(Excerpt from a dataset)

====

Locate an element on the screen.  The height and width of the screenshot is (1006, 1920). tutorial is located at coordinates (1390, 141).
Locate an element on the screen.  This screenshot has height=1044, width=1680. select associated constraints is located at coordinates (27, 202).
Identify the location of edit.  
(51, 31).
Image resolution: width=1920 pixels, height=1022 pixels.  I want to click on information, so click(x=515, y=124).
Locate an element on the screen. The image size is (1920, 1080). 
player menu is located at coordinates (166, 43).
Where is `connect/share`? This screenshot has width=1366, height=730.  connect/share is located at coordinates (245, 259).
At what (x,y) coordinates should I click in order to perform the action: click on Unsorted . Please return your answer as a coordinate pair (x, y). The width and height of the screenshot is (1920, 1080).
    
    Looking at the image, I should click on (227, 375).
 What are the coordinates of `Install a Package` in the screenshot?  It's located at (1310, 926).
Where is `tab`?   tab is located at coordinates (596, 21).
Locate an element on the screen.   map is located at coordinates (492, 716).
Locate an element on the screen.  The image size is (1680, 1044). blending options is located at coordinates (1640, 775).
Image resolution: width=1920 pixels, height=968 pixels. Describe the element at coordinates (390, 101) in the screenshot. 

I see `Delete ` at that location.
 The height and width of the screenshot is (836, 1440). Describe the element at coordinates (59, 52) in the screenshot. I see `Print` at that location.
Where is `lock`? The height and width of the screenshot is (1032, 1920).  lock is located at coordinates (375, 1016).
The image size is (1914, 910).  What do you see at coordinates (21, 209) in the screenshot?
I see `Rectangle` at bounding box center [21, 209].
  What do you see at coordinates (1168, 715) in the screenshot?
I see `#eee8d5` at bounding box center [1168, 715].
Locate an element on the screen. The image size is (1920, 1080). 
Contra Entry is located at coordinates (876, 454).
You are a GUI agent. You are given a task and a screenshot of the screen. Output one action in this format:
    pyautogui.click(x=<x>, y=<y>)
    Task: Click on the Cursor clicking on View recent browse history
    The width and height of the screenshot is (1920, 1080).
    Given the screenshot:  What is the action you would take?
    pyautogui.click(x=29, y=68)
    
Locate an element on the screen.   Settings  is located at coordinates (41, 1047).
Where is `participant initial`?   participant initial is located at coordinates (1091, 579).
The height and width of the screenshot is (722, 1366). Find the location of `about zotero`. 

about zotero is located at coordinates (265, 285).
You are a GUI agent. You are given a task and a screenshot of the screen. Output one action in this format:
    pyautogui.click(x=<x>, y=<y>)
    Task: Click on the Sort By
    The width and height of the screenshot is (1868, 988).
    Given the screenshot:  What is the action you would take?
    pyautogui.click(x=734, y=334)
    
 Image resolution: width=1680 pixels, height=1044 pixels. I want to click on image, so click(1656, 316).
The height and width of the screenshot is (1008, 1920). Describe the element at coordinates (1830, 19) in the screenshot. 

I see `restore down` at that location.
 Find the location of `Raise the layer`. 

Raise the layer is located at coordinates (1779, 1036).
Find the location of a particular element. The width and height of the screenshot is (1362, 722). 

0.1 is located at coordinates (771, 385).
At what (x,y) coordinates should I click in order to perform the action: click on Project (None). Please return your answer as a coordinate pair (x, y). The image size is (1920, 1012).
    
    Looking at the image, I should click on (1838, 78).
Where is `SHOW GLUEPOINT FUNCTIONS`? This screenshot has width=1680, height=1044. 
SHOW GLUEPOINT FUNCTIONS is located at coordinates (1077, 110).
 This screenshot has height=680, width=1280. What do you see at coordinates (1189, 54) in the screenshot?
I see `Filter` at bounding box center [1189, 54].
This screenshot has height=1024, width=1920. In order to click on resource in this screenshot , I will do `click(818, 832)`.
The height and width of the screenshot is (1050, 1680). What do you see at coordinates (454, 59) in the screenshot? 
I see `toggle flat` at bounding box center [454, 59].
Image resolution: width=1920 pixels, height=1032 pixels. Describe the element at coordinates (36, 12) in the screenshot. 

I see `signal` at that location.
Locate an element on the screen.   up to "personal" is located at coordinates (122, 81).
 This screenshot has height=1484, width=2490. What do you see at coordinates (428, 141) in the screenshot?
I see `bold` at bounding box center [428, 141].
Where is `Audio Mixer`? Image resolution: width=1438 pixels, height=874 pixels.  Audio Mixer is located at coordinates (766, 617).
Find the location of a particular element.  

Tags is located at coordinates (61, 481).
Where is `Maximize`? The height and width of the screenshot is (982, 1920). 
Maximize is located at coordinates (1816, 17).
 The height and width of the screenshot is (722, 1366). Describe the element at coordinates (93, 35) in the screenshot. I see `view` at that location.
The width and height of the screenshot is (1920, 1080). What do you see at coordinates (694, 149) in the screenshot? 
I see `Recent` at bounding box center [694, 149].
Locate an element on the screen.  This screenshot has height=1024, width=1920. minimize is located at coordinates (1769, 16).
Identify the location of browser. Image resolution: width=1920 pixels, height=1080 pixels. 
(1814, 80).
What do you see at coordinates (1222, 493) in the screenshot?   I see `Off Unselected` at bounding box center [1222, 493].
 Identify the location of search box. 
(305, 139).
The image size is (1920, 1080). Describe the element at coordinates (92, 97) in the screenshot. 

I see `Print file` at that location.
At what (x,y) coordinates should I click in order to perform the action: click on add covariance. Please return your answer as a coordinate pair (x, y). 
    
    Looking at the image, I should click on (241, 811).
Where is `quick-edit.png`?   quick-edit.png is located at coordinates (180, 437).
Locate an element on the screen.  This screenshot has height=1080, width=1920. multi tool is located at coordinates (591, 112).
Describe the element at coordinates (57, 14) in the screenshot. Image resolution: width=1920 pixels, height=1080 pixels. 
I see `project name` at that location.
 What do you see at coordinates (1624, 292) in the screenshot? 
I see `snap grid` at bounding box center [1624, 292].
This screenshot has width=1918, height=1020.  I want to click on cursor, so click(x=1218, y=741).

====

[Direction] Return all of the rows above verbatim, with no changes.

[The response]
Locate an element on the screen.  The height and width of the screenshot is (1006, 1920). tutorial is located at coordinates (1390, 141).
Locate an element on the screen.  This screenshot has height=1044, width=1680. select associated constraints is located at coordinates (27, 202).
Identify the location of edit.  
(51, 31).
Image resolution: width=1920 pixels, height=1022 pixels.  I want to click on information, so click(x=515, y=124).
Locate an element on the screen. The image size is (1920, 1080). 
player menu is located at coordinates (166, 43).
Where is `connect/share`? This screenshot has width=1366, height=730.  connect/share is located at coordinates (245, 259).
At what (x,y) coordinates should I click in order to perform the action: click on Unsorted . Please return your answer as a coordinate pair (x, y). The width and height of the screenshot is (1920, 1080).
    
    Looking at the image, I should click on (227, 375).
 What are the coordinates of `Install a Package` in the screenshot?  It's located at (1310, 926).
Where is `tab`?   tab is located at coordinates (596, 21).
Locate an element on the screen.   map is located at coordinates (492, 716).
Locate an element on the screen.  The image size is (1680, 1044). blending options is located at coordinates (1640, 775).
Image resolution: width=1920 pixels, height=968 pixels. Describe the element at coordinates (390, 101) in the screenshot. 

I see `Delete ` at that location.
 The height and width of the screenshot is (836, 1440). Describe the element at coordinates (59, 52) in the screenshot. I see `Print` at that location.
Where is `lock`? The height and width of the screenshot is (1032, 1920).  lock is located at coordinates (375, 1016).
The image size is (1914, 910).  What do you see at coordinates (21, 209) in the screenshot?
I see `Rectangle` at bounding box center [21, 209].
  What do you see at coordinates (1168, 715) in the screenshot?
I see `#eee8d5` at bounding box center [1168, 715].
Locate an element on the screen. The image size is (1920, 1080). 
Contra Entry is located at coordinates (876, 454).
You are a GUI agent. You are given a task and a screenshot of the screen. Output one action in this format:
    pyautogui.click(x=<x>, y=<y>)
    Task: Click on the Cursor clicking on View recent browse history
    The width and height of the screenshot is (1920, 1080).
    Given the screenshot:  What is the action you would take?
    pyautogui.click(x=29, y=68)
    
Locate an element on the screen.   Settings  is located at coordinates (41, 1047).
Where is `participant initial`?   participant initial is located at coordinates (1091, 579).
The height and width of the screenshot is (722, 1366). Find the location of `about zotero`. 

about zotero is located at coordinates (265, 285).
You are a GUI agent. You are given a task and a screenshot of the screen. Output one action in this format:
    pyautogui.click(x=<x>, y=<y>)
    Task: Click on the Sort By
    The width and height of the screenshot is (1868, 988).
    Given the screenshot:  What is the action you would take?
    pyautogui.click(x=734, y=334)
    
 Image resolution: width=1680 pixels, height=1044 pixels. I want to click on image, so click(1656, 316).
The height and width of the screenshot is (1008, 1920). Describe the element at coordinates (1830, 19) in the screenshot. 

I see `restore down` at that location.
 Find the location of `Raise the layer`. 

Raise the layer is located at coordinates (1779, 1036).
Find the location of a particular element. The width and height of the screenshot is (1362, 722). 

0.1 is located at coordinates (771, 385).
At what (x,y) coordinates should I click in order to perform the action: click on Project (None). Please return your answer as a coordinate pair (x, y). The image size is (1920, 1012).
    
    Looking at the image, I should click on (1838, 78).
Where is `SHOW GLUEPOINT FUNCTIONS`? This screenshot has width=1680, height=1044. 
SHOW GLUEPOINT FUNCTIONS is located at coordinates (1077, 110).
 This screenshot has height=680, width=1280. What do you see at coordinates (1189, 54) in the screenshot?
I see `Filter` at bounding box center [1189, 54].
This screenshot has height=1024, width=1920. In order to click on resource in this screenshot , I will do `click(818, 832)`.
The height and width of the screenshot is (1050, 1680). What do you see at coordinates (454, 59) in the screenshot? 
I see `toggle flat` at bounding box center [454, 59].
Image resolution: width=1920 pixels, height=1032 pixels. Describe the element at coordinates (36, 12) in the screenshot. 

I see `signal` at that location.
Locate an element on the screen.   up to "personal" is located at coordinates (122, 81).
 This screenshot has height=1484, width=2490. What do you see at coordinates (428, 141) in the screenshot?
I see `bold` at bounding box center [428, 141].
Where is `Audio Mixer`? Image resolution: width=1438 pixels, height=874 pixels.  Audio Mixer is located at coordinates (766, 617).
Find the location of a particular element.  

Tags is located at coordinates (61, 481).
Where is `Maximize`? The height and width of the screenshot is (982, 1920). 
Maximize is located at coordinates (1816, 17).
 The height and width of the screenshot is (722, 1366). Describe the element at coordinates (93, 35) in the screenshot. I see `view` at that location.
The width and height of the screenshot is (1920, 1080). What do you see at coordinates (694, 149) in the screenshot? 
I see `Recent` at bounding box center [694, 149].
Locate an element on the screen.  This screenshot has height=1024, width=1920. minimize is located at coordinates (1769, 16).
Identify the location of browser. Image resolution: width=1920 pixels, height=1080 pixels. 
(1814, 80).
What do you see at coordinates (1222, 493) in the screenshot?   I see `Off Unselected` at bounding box center [1222, 493].
 Identify the location of search box. 
(305, 139).
The image size is (1920, 1080). Describe the element at coordinates (92, 97) in the screenshot. 

I see `Print file` at that location.
At what (x,y) coordinates should I click in order to perform the action: click on add covariance. Please return your answer as a coordinate pair (x, y). 
    
    Looking at the image, I should click on (241, 811).
Where is `quick-edit.png`?   quick-edit.png is located at coordinates (180, 437).
Locate an element on the screen.  This screenshot has height=1080, width=1920. multi tool is located at coordinates (591, 112).
Describe the element at coordinates (57, 14) in the screenshot. Image resolution: width=1920 pixels, height=1080 pixels. 
I see `project name` at that location.
 What do you see at coordinates (1624, 292) in the screenshot? 
I see `snap grid` at bounding box center [1624, 292].
This screenshot has width=1918, height=1020.  I want to click on cursor, so click(x=1218, y=741).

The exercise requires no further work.